In this video review for nail’d, a new extreme off-road racer, I take just an instant to mention that, while male racers are sensibly outfitted in protective gear, if you choose a female racer, your only clothing options are extremely revealing ones. (This bit of the review is at 3:45.)
Obviously, the primary purpose of reviews on GameSpot is to help people make decisions about which games to spend money on and time with, not to be culture police. Sexism, and particularly the presentation of men as human beings alongside women who are presented as sex objects, is so common in games that it’s more surprising when a game bucks the trend than when it reflects it, and it’s not something I would point out in each and every case. I mentioned it here because I felt that it was blatant enough that it would have a negative impact on the experiences some potential players (most of them women) would have with this game. (It’s pretty hard to ignore the objectification going on when you’re on the rider customization screen and there’s such a stark difference in how the men and women are presented.) And while I would love it if everyone thought critically about the way women are portrayed in games, I know that’s not how it is, and I figured that those who don’t mind (or perhaps enjoy) a little objectification of women in their extreme off-road racing games could just disregard that one brief bit of criticism as irrelevant to their interests.
Instead, this seems to be by far the aspect of the review that Youtube commenters are discussing most (with the possible exceptions of those perennial favorites: my voice and my gender identity). While most come down pretty strongly on the side that says things like “the female outfits are revealing and not realistic?… MOTHERFUCKER you got boost, the game isn’t meant to be realistic” (which completely misses my point), I’m pleased to see that at least there are two sides to this discussion, with some voicing the (in my opinion much more reasonable) viewpoint seen in comments like “The developers are making a game clearly for guys and alienating girls. That’s why its a problem.”

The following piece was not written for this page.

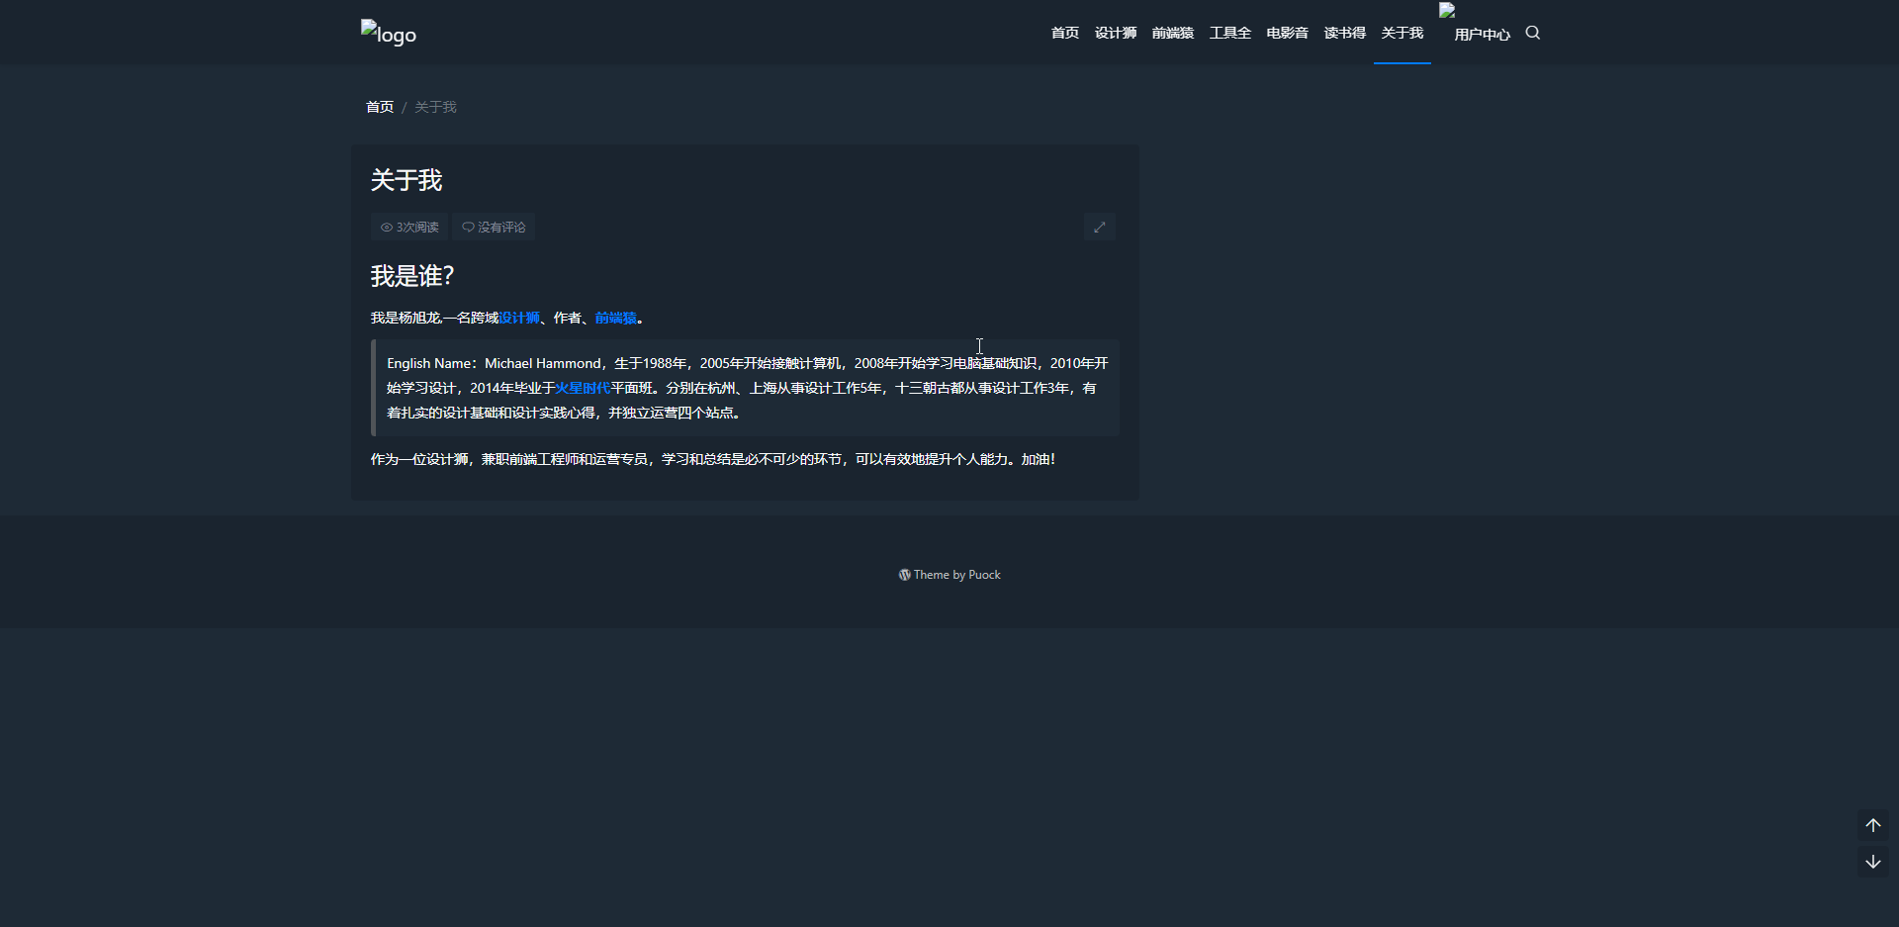Go to 首页 in the top navigation menu

pyautogui.click(x=1064, y=33)
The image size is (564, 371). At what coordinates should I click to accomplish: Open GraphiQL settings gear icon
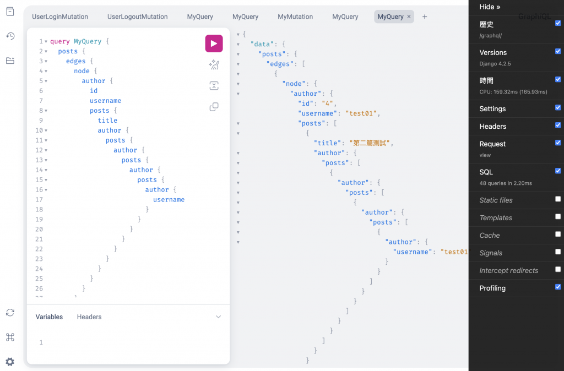pyautogui.click(x=10, y=362)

However, the objectification of women in games matters not just (or even primarily) because of how it may turn off potential female players. It matters because all of us, and younger people in particular, absorb notions of what labels like “male” and “female” mean from anything and everything, and most of us are never properly taught to question these messages.
Below is a video by Feminist Frequency that’s only tangentially related to this topic—it’s more about how incredibly male-dominated games are than about how they often objectify women—but I think that, as indicated by the games shown at the 0:47 and 1:00 marks, the issue of objectification and hypersexualization of women in games is “easy to fix.”
In my opinion, there needs to be an ongoing conversation about the portrayal of women and men in games, and people need to be encouraged to think critically about the messages games send about what it means to be a man or a woman.